Em suma, embora ainda existam vários aspectos relacionados à efetividade da demonstração e instrução verbal que esperam por estudos mais conclusivos, o conjunto de pesquisas realizadas até o presente fornece importantes sugestões cuja aplicabilidade numa situação real necessita ser testada. Em consonância com tendências atuais de pesquisas na área que tentam integrar teoria e prática (Tani, 1992), o presente estudo procurou comparar o efeito da demonstração e da instrução verbal na aquisição de habilidades motoras da ginástica olímpica através de dois experimentos realizados numa situação real de ensino-aprendizagem.

EXPERIMENTO 1

 

Este experimento procurou investigar os efeitos da demonstração e da instrução verbal através da comparação de três grupos experimentais: GD (grupo demonstração), GI (grupo instrução) e GDI (grupo demonstração mais instrução).

 

Método

 

Participaram do experimento 23 crianças de ambos os sexos, na faixa etária de sete a 12 anos ( = oito anos e oito meses), alunos do Curso Comunitário de Ginástica Olímpica da Escola de Educação Física da Universidade de São Paulo.

Com o objetivo de formar grupos experimentais homogêneos foi realizada, inicialmente, uma avaliação de entrada das crianças composta de oito exercícios individuais de solo mostrados na FIGURA 1. A avaliação foi realizada pelo docente responsável do curso, especialista em ginástica olímpica e árbitro internacional da referida modalidade esportiva. Foram atribuídos valores de zero a três pontos em cada exercício possibilitando, portanto, uma pontuação máxima de 24 pontos. Os critérios de avaliação utilizados foram os seguintes: zero = não executado; um = execução insatisfatória; dois = execução satisfatória; três = execução muito boa. Com base nos resultados obtidos, as crianças foram divididas de forma a constituir três grupos experimentais, GD, GI e GDI, respectivamente com 7,8 e oito crianças. O GD teve a somatória de 64 pontos ( = 9,14; SD = 3,97), o GI teve 76 pontos ( = 9,50; SD = 4,10) e o GDI teve 75 pontos ( = 9,38; SD = 4,17). A análise não-paramétrica de Kruskal-Wallis mostrou homogeneidade entre os grupos (H = 0,08; GL = 2; p > 0,05), ou seja, em igualdade de condições para serem submetidos às diferentes condições de aprendizagem.

 

 

 

FIGURA 1 - Habilidades motoras da ginástica olímpica utilizadas como tarefa de aprendizagem.

A tarefa motora foi constituída dos mesmos oito exercícios de solo utilizados na avaliação de entrada, sendo dois de flexibilidade, dois de equilíbrio, dois de rolamentos e dois de agilidade e postura estática. Uma descrição sucinta de cada exercício é apresentada a seguir:

 

a) exercício 1: da posição sentada com pernas afastadas, tocar o tronco no solo mantendo as costas eretas;

b) exercício 2: parada de cabeça e antebraço com o corpo estendido;

c) exercício 3: espacato ántero-posterior;

d) exercício 4: rolamento grupado para frente, elevando-se sem o auxílio das mãos;

e) exercício 5: rolamento de costas, da posição grupada, com os braços cruzados atrás da cabeça;

f) exercício 6: parada de mãos contra a parede, permanecendo parado com as mãos na largura dos ombros e os dedos médios das mãos junto à parede;

g) exercício 7: estrela, entrando de frente e saindo com frente contrária, executada sem impulso (sobrepasso) e em linha reta;

h) exercício 8: prancha horizontal com o corpo estendido e os calcanhares acima da linha dos ombros, permanecendo 2 segundos na pose estática com os braços estendidos na lateral acima dos ombros.

TAREFAS DO EXERCÍCIO ▸
[1] Reproduza, do trecho sobre ginástica olímpica, tudo o que vai de "d) exercício 4: rolamento" até "acima dos ombros.", trocando "parede" por "espaldar".
[2] Com base no trecho sobre ginástica olímpica, enumere os critérios de avaliação adotados na avaliação de entrada, indicando a pontuação que corresponde a cada um.
Utilize somente as informações do trecho sobre ginástica olímpica.

DADOS FORNECIDOS ▸
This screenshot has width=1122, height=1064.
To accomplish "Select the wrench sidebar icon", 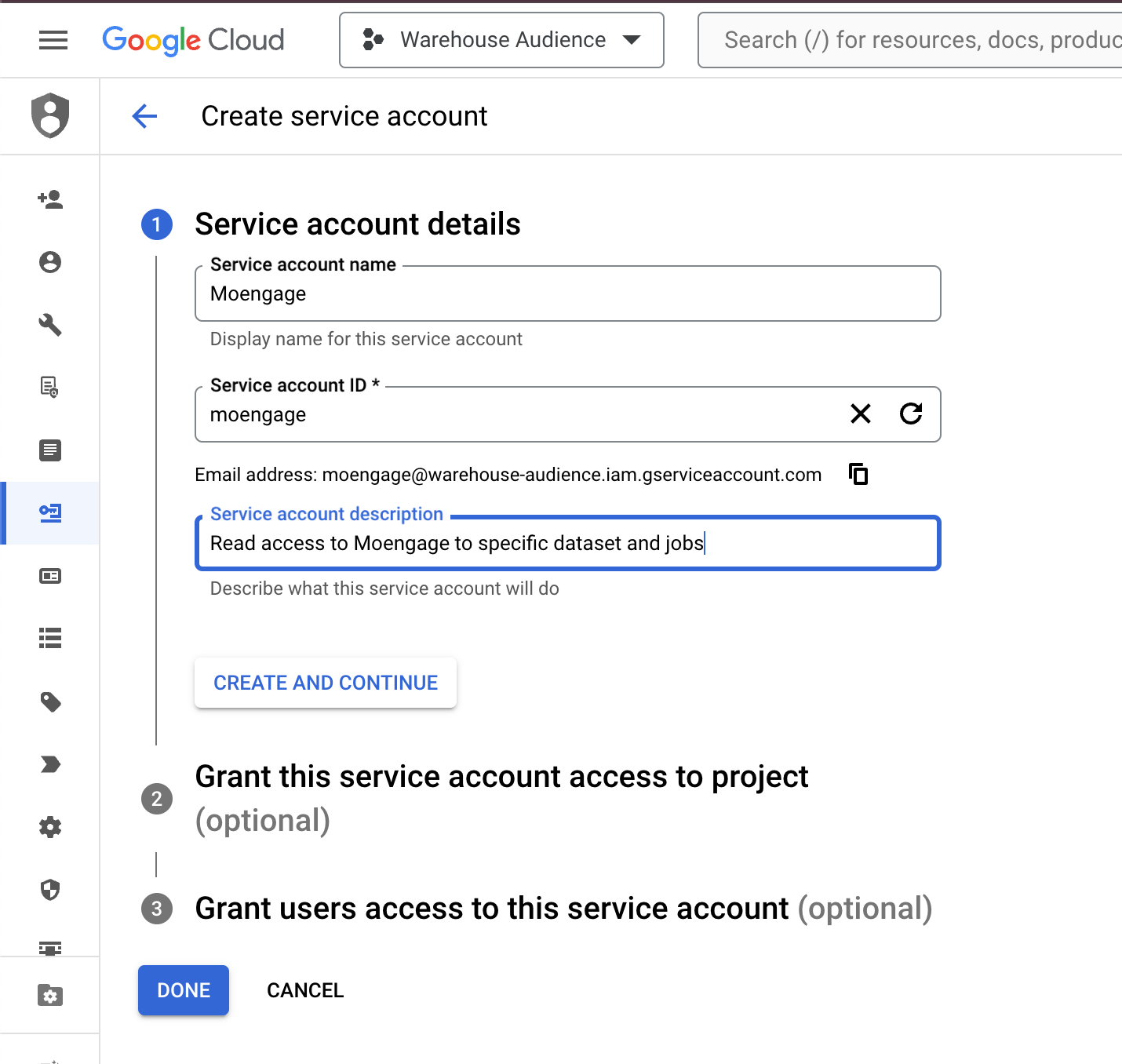I will click(50, 325).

RESPOSTAS ÀS TAREFAS ▸
[1]
d) exercício 4: rolamento grupado para frente, elevando-se sem o auxílio das mãos;

e) exercício 5: rolamento de costas, da posição grupada, com os braços cruzados atrás da cabeça;

f) exercício 6: parada de mãos contra a espaldar, permanecendo parado com as mãos na largura dos ombros e os dedos médios das mãos junto à espaldar;

g) exercício 7: estrela, entrando de frente e saindo com frente contrária, executada sem impulso (sobrepasso) e em linha reta;

h) exercício 8: prancha horizontal com o corpo estendido e os calcanhares acima da linha dos ombros, permanecendo 2 segundos na pose estática com os braços estendidos na lateral acima dos ombros.

[2]
- zero: não executado
- um: execução insatisfatória
- dois: execução satisfatória
- três: execução muito boa